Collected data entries
━━━━━━━━━━━━━━━━━━━━
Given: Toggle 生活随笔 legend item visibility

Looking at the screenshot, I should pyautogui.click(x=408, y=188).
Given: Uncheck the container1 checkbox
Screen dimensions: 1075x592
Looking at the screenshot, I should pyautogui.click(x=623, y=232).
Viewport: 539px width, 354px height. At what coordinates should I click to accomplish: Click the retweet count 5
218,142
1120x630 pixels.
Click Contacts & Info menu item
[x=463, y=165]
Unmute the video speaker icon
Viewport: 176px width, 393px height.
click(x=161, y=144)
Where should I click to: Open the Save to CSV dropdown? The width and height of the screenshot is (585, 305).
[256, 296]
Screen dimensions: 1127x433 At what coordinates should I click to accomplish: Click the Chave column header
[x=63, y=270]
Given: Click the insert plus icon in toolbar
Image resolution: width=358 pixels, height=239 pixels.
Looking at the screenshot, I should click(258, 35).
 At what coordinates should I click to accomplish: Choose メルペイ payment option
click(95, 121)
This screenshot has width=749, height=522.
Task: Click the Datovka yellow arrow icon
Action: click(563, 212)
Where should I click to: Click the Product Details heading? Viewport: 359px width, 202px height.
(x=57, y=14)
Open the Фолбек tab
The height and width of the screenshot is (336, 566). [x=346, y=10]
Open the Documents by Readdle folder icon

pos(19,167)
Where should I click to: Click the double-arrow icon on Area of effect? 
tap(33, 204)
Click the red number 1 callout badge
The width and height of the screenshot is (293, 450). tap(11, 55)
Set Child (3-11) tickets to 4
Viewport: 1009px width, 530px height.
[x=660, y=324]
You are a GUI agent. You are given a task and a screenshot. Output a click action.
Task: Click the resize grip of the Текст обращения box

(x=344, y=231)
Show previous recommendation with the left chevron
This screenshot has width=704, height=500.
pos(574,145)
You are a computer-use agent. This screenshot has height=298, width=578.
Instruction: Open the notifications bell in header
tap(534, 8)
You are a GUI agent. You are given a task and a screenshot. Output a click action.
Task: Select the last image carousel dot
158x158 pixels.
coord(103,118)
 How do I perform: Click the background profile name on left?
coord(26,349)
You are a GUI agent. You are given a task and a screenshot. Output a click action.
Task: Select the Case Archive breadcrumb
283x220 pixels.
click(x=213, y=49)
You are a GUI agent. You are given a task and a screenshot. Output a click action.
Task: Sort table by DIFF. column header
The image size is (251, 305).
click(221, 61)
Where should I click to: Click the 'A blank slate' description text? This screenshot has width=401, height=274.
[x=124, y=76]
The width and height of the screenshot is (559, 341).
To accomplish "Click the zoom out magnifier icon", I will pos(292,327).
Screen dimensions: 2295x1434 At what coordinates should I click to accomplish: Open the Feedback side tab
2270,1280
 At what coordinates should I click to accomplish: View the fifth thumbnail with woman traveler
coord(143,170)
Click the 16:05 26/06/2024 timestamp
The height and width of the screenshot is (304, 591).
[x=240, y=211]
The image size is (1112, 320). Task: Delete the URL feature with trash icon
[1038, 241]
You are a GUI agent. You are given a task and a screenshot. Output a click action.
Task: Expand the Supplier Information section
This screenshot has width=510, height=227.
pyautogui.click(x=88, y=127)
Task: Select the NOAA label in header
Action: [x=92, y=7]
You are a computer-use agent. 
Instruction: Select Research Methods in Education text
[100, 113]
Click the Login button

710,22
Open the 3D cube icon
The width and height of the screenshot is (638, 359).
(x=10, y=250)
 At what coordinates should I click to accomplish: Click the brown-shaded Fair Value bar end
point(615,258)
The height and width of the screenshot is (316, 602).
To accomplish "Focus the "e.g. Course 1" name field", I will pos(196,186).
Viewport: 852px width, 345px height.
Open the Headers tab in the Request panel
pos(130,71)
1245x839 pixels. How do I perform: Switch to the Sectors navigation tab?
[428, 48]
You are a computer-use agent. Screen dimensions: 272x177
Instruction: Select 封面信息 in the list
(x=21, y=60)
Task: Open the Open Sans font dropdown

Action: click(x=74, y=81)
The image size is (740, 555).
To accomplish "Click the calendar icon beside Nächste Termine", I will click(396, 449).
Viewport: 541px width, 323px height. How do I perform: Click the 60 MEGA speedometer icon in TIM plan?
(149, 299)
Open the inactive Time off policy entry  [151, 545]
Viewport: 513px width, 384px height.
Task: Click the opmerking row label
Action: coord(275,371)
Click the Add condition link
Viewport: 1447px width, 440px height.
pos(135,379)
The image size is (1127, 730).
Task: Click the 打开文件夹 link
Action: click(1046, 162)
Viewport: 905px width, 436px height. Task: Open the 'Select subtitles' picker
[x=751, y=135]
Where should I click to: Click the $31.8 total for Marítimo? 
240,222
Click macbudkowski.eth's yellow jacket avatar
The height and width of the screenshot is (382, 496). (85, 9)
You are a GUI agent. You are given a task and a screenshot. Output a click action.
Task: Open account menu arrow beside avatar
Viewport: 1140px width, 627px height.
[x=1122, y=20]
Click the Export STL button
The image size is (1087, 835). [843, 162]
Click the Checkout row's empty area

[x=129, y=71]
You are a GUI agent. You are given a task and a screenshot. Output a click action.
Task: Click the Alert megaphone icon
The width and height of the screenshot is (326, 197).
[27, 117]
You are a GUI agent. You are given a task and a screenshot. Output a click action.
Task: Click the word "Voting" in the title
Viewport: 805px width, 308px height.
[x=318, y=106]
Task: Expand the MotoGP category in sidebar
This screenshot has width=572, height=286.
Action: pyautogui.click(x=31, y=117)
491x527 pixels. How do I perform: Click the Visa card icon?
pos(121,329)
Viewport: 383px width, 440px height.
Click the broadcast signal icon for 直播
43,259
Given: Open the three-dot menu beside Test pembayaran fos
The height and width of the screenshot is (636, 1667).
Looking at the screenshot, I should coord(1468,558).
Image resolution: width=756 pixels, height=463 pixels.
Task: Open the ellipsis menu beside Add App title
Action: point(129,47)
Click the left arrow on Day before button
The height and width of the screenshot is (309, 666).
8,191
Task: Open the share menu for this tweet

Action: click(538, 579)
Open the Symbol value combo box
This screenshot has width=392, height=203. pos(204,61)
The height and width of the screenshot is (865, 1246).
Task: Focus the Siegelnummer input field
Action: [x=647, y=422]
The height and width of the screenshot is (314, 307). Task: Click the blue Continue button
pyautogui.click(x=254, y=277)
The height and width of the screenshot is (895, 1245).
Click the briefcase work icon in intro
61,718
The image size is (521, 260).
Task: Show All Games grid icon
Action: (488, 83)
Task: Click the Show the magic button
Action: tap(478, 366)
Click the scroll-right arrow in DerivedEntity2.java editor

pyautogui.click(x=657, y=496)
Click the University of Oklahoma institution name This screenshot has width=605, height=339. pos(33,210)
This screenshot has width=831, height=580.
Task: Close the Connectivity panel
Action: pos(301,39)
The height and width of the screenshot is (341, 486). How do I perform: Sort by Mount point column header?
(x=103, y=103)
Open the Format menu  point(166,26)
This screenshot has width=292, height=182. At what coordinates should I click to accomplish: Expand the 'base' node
━━━━━━━━━━━━━━━━━━━━
PROBLEM STATEMENT: Could you transcribe each entry exactly as it stands?

TASK RESULT:
Given: Toggle 生活随笔 legend item visibility

Looking at the screenshot, I should pyautogui.click(x=408, y=188).
Given: Uncheck the container1 checkbox
Screen dimensions: 1075x592
Looking at the screenshot, I should pyautogui.click(x=623, y=232).
Viewport: 539px width, 354px height. At what coordinates should I click to accomplish: Click the retweet count 5
218,142
1120x630 pixels.
Click Contacts & Info menu item
[x=463, y=165]
Unmute the video speaker icon
Viewport: 176px width, 393px height.
click(x=161, y=144)
Where should I click to: Open the Save to CSV dropdown? The width and height of the screenshot is (585, 305).
[256, 296]
Screen dimensions: 1127x433 At what coordinates should I click to accomplish: Click the Chave column header
[x=63, y=270]
Given: Click the insert plus icon in toolbar
Image resolution: width=358 pixels, height=239 pixels.
Looking at the screenshot, I should click(258, 35).
 At what coordinates should I click to accomplish: Choose メルペイ payment option
click(95, 121)
This screenshot has width=749, height=522.
Task: Click the Datovka yellow arrow icon
Action: click(563, 212)
Where should I click to: Click the Product Details heading? Viewport: 359px width, 202px height.
(x=57, y=14)
Open the Фолбек tab
The height and width of the screenshot is (336, 566). [x=346, y=10]
Open the Documents by Readdle folder icon

pos(19,167)
Where should I click to: Click the double-arrow icon on Area of effect? 
tap(33, 204)
Click the red number 1 callout badge
The width and height of the screenshot is (293, 450). tap(11, 55)
Set Child (3-11) tickets to 4
Viewport: 1009px width, 530px height.
[x=660, y=324]
You are a GUI agent. You are given a task and a screenshot. Output a click action.
Task: Click the resize grip of the Текст обращения box

(x=344, y=231)
Show previous recommendation with the left chevron
This screenshot has width=704, height=500.
pos(574,145)
You are a computer-use agent. This screenshot has height=298, width=578.
Instruction: Open the notifications bell in header
tap(534, 8)
You are a GUI agent. You are given a task and a screenshot. Output a click action.
Task: Select the last image carousel dot
158x158 pixels.
coord(103,118)
 How do I perform: Click the background profile name on left?
coord(26,349)
You are a GUI agent. You are given a task and a screenshot. Output a click action.
Task: Select the Case Archive breadcrumb
283x220 pixels.
click(x=213, y=49)
You are a GUI agent. You are given a task and a screenshot. Output a click action.
Task: Sort table by DIFF. column header
The image size is (251, 305).
click(221, 61)
Where should I click to: Click the 'A blank slate' description text? This screenshot has width=401, height=274.
[x=124, y=76]
The width and height of the screenshot is (559, 341).
To accomplish "Click the zoom out magnifier icon", I will pos(292,327).
Screen dimensions: 2295x1434 At what coordinates should I click to accomplish: Open the Feedback side tab
2270,1280
 At what coordinates should I click to accomplish: View the fifth thumbnail with woman traveler
coord(143,170)
Click the 16:05 26/06/2024 timestamp
The height and width of the screenshot is (304, 591).
[x=240, y=211]
The image size is (1112, 320). Task: Delete the URL feature with trash icon
[1038, 241]
You are a GUI agent. You are given a task and a screenshot. Output a click action.
Task: Expand the Supplier Information section
This screenshot has width=510, height=227.
pyautogui.click(x=88, y=127)
Task: Select the NOAA label in header
Action: [x=92, y=7]
You are a computer-use agent. 
Instruction: Select Research Methods in Education text
[100, 113]
Click the Login button

710,22
Open the 3D cube icon
The width and height of the screenshot is (638, 359).
(x=10, y=250)
 At what coordinates should I click to accomplish: Click the brown-shaded Fair Value bar end
point(615,258)
The height and width of the screenshot is (316, 602).
To accomplish "Focus the "e.g. Course 1" name field", I will pos(196,186).
Viewport: 852px width, 345px height.
Open the Headers tab in the Request panel
pos(130,71)
1245x839 pixels. How do I perform: Switch to the Sectors navigation tab?
[428, 48]
You are a computer-use agent. Screen dimensions: 272x177
Instruction: Select 封面信息 in the list
(x=21, y=60)
Task: Open the Open Sans font dropdown

Action: click(x=74, y=81)
The image size is (740, 555).
To accomplish "Click the calendar icon beside Nächste Termine", I will click(396, 449).
Viewport: 541px width, 323px height. How do I perform: Click the 60 MEGA speedometer icon in TIM plan?
(149, 299)
Open the inactive Time off policy entry  [151, 545]
Viewport: 513px width, 384px height.
Task: Click the opmerking row label
Action: coord(275,371)
Click the Add condition link
Viewport: 1447px width, 440px height.
pos(135,379)
The image size is (1127, 730).
Task: Click the 打开文件夹 link
Action: click(1046, 162)
Viewport: 905px width, 436px height. Task: Open the 'Select subtitles' picker
[x=751, y=135]
Where should I click to: Click the $31.8 total for Marítimo? 
240,222
Click macbudkowski.eth's yellow jacket avatar
The height and width of the screenshot is (382, 496). (85, 9)
You are a GUI agent. You are given a task and a screenshot. Output a click action.
Task: Open account menu arrow beside avatar
Viewport: 1140px width, 627px height.
[x=1122, y=20]
Click the Export STL button
The image size is (1087, 835). [843, 162]
Click the Checkout row's empty area

[x=129, y=71]
You are a GUI agent. You are given a task and a screenshot. Output a click action.
Task: Click the Alert megaphone icon
The width and height of the screenshot is (326, 197).
[27, 117]
You are a GUI agent. You are given a task and a screenshot. Output a click action.
Task: Click the word "Voting" in the title
Viewport: 805px width, 308px height.
[x=318, y=106]
Task: Expand the MotoGP category in sidebar
This screenshot has width=572, height=286.
Action: pyautogui.click(x=31, y=117)
491x527 pixels. How do I perform: Click the Visa card icon?
pos(121,329)
Viewport: 383px width, 440px height.
Click the broadcast signal icon for 直播
43,259
Given: Open the three-dot menu beside Test pembayaran fos
The height and width of the screenshot is (636, 1667).
Looking at the screenshot, I should coord(1468,558).
Image resolution: width=756 pixels, height=463 pixels.
Task: Open the ellipsis menu beside Add App title
Action: point(129,47)
Click the left arrow on Day before button
The height and width of the screenshot is (309, 666).
8,191
Task: Open the share menu for this tweet

Action: click(538, 579)
Open the Symbol value combo box
This screenshot has width=392, height=203. pos(204,61)
The height and width of the screenshot is (865, 1246).
Task: Focus the Siegelnummer input field
Action: [x=647, y=422]
The height and width of the screenshot is (314, 307). Task: Click the blue Continue button
pyautogui.click(x=254, y=277)
The height and width of the screenshot is (895, 1245).
Click the briefcase work icon in intro
61,718
The image size is (521, 260).
Task: Show All Games grid icon
Action: (488, 83)
Task: Click the Show the magic button
Action: tap(478, 366)
Click the scroll-right arrow in DerivedEntity2.java editor

pyautogui.click(x=657, y=496)
Click the University of Oklahoma institution name This screenshot has width=605, height=339. pos(33,210)
This screenshot has width=831, height=580.
Task: Close the Connectivity panel
Action: pos(301,39)
The height and width of the screenshot is (341, 486). How do I perform: Sort by Mount point column header?
(x=103, y=103)
Open the Format menu  point(166,26)
This screenshot has width=292, height=182. At what coordinates should I click to accomplish: Expand the 'base' node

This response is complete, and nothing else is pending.